BEGIN GIVEN RECORDS

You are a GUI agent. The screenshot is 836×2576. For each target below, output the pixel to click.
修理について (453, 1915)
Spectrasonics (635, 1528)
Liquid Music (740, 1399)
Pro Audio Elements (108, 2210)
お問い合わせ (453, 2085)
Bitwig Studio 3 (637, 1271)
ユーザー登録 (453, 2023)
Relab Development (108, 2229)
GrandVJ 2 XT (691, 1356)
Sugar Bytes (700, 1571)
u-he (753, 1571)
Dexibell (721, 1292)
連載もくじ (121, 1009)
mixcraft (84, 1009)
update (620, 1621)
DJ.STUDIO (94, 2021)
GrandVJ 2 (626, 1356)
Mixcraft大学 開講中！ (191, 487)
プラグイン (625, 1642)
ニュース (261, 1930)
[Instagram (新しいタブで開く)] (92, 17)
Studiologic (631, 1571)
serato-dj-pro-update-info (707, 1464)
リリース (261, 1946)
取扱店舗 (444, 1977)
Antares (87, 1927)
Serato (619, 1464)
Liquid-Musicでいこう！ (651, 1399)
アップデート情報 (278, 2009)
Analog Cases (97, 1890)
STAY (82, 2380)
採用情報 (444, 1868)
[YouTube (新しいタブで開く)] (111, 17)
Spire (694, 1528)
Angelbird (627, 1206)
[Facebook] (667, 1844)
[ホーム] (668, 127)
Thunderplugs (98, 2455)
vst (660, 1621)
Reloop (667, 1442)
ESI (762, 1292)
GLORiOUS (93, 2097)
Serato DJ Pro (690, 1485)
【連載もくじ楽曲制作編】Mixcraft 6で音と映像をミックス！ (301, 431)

END GIVEN RECORDS

*EXERCISE PROMPT*
Reproduce the lines from the one with "Reloop (667, 1442)" to the end of the data exactly, leaving out every earlier line.

*OUTPUT FOR THIS TASK*
Reloop (667, 1442)
ESI (762, 1292)
GLORiOUS (93, 2097)
Serato DJ Pro (690, 1485)
【連載もくじ楽曲制作編】Mixcraft 6で音と映像をミックス！ (301, 431)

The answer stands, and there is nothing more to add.